Donne nell’Esercito dalla Grande Guerra ad oggi (FOTO)

di PieraLombardi Commenta

Le Donne nella Difesa: dalla portatrice carnica al Female Engagement Team, è il titolo di una conferenza sulla presenza delle donne nell’Esercito che si è tenuta a Padova nell’ambito delle commemorazioni del Centenario della Grande Guerra.  L’evento si è svolto alla presenza di numerosi studenti che hanno potuto ascoltare le testimonianza sull’efficacia della presenza delle donne nelle Forze Armate.

 

Sabrina Parisi, moderatrice dell’incontro, esperta in comunicazione e ufficiale della Riserva Selezionata dell’Esercito, ha introdotto le relatrici:  il Primo Caporal Maggiore Jihad Dahbi (militare qualificata operatrice FET), che ha parlato della propria esperienza in contatto con le donne durante l’operazione Leonte in Libano e a seguire il racconto delle esperienze in Afghanistan del capitano Silvia Greco.

 

 

Successivamente sono intervenute la giornalista Elena Scarrone, che ha seguito i soldati italiani quale ’embedded’ in Afghanistan, la giornalista vicentina Milena Nebbia, anch’essa ’embedded’ in Libano: entrambe hanno raccontato le giornate vissute fianco a fianco dei militari nelle operazioni internazionali.

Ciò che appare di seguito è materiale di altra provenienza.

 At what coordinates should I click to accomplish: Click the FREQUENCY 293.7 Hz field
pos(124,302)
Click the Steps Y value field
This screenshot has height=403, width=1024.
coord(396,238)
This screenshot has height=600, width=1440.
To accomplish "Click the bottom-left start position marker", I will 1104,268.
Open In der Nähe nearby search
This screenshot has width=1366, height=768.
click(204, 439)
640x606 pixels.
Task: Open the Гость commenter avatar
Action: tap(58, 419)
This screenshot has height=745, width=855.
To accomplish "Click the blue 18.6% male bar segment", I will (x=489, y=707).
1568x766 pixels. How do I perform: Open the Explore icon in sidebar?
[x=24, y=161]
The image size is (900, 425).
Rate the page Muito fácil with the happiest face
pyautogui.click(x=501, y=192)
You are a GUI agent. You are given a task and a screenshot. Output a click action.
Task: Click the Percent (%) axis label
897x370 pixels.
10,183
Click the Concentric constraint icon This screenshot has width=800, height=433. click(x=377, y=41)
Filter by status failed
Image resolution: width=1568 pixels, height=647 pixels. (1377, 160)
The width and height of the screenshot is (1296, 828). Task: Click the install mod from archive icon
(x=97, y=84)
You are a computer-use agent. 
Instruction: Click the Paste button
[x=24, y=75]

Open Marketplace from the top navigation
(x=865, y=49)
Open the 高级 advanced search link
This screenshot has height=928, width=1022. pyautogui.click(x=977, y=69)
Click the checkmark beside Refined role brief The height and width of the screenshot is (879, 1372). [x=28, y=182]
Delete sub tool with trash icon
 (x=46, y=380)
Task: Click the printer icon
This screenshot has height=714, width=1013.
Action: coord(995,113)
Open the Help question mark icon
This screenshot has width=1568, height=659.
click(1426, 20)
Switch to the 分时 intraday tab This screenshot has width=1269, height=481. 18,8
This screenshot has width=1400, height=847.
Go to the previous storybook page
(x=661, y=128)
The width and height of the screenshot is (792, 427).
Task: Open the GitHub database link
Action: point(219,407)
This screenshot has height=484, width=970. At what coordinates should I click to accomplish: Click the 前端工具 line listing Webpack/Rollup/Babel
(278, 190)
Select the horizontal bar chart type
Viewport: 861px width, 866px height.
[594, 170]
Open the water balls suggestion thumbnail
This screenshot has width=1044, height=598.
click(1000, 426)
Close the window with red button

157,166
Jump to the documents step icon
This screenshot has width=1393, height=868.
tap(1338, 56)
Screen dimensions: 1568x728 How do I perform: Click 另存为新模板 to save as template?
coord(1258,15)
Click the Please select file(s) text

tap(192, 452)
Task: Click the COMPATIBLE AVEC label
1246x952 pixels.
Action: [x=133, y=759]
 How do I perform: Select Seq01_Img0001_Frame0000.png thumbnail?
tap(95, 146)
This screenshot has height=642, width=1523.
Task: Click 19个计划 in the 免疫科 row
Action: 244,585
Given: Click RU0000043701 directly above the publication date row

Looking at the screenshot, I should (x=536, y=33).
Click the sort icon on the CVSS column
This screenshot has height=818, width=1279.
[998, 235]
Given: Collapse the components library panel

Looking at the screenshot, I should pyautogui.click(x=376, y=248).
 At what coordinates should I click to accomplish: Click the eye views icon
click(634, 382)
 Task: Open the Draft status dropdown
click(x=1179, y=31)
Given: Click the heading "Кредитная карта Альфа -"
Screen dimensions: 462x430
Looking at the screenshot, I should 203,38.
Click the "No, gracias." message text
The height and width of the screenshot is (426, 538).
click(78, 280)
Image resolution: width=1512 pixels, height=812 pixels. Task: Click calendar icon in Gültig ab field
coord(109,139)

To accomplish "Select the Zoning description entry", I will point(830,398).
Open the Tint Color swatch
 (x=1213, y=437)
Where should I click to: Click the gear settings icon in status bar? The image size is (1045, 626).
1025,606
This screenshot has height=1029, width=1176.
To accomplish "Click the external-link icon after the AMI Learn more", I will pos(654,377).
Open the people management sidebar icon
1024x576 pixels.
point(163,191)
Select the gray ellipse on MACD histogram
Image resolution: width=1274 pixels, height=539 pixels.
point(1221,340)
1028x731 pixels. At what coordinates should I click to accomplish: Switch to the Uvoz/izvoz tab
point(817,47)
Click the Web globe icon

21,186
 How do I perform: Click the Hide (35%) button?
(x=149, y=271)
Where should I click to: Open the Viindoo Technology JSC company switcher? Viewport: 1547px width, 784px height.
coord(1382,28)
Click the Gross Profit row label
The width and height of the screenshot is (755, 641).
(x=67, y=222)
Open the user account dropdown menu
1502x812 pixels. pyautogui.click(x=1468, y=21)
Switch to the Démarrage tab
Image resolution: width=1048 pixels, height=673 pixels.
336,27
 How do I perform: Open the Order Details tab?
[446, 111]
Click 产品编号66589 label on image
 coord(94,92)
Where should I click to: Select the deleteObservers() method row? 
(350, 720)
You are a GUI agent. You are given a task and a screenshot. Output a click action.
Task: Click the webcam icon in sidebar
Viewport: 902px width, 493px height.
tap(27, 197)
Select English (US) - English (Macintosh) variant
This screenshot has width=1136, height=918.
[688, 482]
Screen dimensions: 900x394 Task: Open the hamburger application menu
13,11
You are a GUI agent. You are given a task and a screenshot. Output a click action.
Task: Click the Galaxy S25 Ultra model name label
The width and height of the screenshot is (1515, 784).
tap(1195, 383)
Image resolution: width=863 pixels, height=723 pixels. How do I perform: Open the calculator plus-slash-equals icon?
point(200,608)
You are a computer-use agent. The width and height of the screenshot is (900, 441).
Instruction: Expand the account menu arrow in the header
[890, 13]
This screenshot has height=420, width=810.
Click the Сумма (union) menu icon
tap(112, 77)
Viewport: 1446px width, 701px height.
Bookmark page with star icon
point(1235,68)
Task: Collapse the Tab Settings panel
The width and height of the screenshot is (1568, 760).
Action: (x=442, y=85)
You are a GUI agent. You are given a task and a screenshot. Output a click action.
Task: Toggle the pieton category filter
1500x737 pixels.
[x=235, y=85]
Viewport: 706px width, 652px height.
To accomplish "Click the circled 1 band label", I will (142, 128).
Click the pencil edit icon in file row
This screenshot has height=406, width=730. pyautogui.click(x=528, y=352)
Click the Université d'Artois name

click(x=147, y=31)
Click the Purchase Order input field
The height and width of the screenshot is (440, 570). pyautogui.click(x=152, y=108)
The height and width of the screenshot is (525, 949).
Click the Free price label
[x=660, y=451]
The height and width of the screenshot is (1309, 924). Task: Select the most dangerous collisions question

Infine l’attrice, Anna Rita Di Muro, che nella rappresentazione teatrale ‘Filo spinato nel cuore’ incarna la portatrice carnica, ha parlato delle sue emozioni nello scoprire il sacrificio di tante donne nella Grande Guerra.

In Carnia durante, la Prima Guerra Mondiale, il lavoro delle portatrici era fondamentale per i soldati schierati che dovevano essere riforniti quotidianamente di vettovaglie, munizioni, medicinali, attrezzi vari e materiali per rinforzare le postazioni.

 

 

 

Dalle portatrici carniche al FET

 

 

Ogni donna riusciva a trasportare a spalla un carico di rifornimenti anche di 40 chili di peso. Affrontavano dislivelli da 600 a 1200 metri, spesso costrette a marciare nella  neve;  persino trasportando a valle, in barella, militari feriti o caduti in combattimento.

La conferenza ha evidenziato che la presenza delle donne nell’Esercito è un valore aggiunto per l’efficienza dello strumento militare che grazie al contributo femminile affronta con maggiore determinazione le missioni assegnate dal Paese e dalle Istituzioni.